** WHAT NEEDS TO BE DONE **
Retype precisely the section of the data that starts at the line containing "Click the J icon inside the 关注 button" and runs to its final line, ends included.

** DATA SUPPLIED **
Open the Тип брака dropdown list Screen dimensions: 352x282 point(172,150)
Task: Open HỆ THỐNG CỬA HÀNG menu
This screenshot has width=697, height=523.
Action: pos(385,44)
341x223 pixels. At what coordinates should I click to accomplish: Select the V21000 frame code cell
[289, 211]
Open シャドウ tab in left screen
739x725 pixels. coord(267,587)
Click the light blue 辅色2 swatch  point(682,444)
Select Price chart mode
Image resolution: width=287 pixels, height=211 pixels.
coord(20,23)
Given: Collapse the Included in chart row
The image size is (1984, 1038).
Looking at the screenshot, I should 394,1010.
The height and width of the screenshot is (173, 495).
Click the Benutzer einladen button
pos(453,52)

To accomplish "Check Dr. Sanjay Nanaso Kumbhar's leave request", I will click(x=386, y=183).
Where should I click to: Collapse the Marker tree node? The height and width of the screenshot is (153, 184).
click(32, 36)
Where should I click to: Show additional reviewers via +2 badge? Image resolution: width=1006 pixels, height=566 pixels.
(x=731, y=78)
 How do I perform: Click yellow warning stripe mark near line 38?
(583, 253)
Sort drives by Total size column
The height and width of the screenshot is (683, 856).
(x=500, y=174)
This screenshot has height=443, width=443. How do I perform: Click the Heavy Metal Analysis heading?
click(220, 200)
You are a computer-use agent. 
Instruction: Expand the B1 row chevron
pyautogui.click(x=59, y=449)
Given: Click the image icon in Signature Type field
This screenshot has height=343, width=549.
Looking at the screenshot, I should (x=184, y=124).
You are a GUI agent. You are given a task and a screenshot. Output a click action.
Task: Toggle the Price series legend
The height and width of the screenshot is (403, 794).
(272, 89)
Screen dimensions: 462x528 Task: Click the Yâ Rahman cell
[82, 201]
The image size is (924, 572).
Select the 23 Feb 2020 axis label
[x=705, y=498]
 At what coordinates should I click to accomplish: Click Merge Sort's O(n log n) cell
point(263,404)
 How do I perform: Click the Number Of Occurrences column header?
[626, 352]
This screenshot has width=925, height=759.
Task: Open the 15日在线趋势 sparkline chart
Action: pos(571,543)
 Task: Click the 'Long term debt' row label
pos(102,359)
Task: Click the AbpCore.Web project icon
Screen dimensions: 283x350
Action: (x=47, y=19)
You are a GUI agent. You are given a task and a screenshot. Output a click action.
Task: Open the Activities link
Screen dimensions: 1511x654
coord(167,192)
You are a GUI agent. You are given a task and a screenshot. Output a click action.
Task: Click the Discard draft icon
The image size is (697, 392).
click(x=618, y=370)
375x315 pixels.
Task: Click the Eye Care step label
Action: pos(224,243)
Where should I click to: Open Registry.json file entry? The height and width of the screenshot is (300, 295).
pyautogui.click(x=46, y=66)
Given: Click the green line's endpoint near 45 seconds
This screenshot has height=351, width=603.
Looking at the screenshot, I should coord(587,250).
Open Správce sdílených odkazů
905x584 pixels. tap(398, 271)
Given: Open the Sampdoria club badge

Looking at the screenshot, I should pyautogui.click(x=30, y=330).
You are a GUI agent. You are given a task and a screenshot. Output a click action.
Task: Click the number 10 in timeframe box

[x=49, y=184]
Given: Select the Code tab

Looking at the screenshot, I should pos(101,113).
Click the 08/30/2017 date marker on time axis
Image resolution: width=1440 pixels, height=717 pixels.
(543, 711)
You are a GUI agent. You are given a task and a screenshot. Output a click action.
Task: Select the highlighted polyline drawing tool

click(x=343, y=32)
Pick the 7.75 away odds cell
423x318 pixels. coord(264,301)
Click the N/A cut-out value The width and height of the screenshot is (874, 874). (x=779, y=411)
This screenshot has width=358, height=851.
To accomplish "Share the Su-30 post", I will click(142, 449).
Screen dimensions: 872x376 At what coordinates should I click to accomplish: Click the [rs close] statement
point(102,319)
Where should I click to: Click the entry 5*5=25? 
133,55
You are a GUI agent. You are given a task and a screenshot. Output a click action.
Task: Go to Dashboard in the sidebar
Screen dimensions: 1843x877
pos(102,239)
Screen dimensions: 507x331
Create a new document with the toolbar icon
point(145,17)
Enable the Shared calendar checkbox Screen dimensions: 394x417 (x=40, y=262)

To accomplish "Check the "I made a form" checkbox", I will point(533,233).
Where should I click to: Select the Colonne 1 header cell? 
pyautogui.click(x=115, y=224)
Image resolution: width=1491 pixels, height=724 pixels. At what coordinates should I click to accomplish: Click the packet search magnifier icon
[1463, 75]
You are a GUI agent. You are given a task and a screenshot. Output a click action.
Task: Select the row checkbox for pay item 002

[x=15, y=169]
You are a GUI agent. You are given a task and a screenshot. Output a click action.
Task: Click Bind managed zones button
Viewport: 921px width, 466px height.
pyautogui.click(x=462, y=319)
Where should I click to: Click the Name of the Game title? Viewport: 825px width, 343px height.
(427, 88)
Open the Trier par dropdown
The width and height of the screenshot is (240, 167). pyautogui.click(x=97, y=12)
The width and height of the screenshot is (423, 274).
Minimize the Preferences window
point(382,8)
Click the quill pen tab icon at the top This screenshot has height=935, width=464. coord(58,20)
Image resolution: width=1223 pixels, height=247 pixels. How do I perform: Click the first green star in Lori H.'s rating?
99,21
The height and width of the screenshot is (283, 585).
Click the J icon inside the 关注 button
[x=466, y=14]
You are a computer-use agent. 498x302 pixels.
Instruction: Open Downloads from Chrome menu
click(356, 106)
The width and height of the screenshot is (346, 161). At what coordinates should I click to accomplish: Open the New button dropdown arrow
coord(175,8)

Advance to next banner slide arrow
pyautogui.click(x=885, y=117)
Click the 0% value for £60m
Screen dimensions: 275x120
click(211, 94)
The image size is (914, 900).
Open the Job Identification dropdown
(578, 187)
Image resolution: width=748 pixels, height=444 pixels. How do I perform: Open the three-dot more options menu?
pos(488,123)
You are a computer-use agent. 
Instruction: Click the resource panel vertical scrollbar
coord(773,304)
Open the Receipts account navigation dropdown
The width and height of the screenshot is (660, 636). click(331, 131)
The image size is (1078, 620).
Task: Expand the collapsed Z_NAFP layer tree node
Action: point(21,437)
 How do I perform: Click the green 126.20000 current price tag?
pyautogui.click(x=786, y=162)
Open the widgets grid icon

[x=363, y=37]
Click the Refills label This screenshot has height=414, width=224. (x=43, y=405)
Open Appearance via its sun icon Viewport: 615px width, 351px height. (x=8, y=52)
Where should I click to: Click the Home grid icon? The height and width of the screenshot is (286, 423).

** SOLUTION FOR THIS TASK **
Click the J icon inside the 关注 button
[x=466, y=14]
You are a computer-use agent. 498x302 pixels.
Instruction: Open Downloads from Chrome menu
click(356, 106)
The width and height of the screenshot is (346, 161). At what coordinates should I click to accomplish: Open the New button dropdown arrow
coord(175,8)

Advance to next banner slide arrow
pyautogui.click(x=885, y=117)
Click the 0% value for £60m
Screen dimensions: 275x120
click(211, 94)
The image size is (914, 900).
Open the Job Identification dropdown
(578, 187)
Image resolution: width=748 pixels, height=444 pixels. How do I perform: Open the three-dot more options menu?
pos(488,123)
You are a computer-use agent. 
Instruction: Click the resource panel vertical scrollbar
coord(773,304)
Open the Receipts account navigation dropdown
The width and height of the screenshot is (660, 636). click(331, 131)
The image size is (1078, 620).
Task: Expand the collapsed Z_NAFP layer tree node
Action: point(21,437)
 How do I perform: Click the green 126.20000 current price tag?
pyautogui.click(x=786, y=162)
Open the widgets grid icon

[x=363, y=37]
Click the Refills label This screenshot has height=414, width=224. (x=43, y=405)
Open Appearance via its sun icon Viewport: 615px width, 351px height. (x=8, y=52)
Where should I click to: Click the Home grid icon? The height and width of the screenshot is (286, 423).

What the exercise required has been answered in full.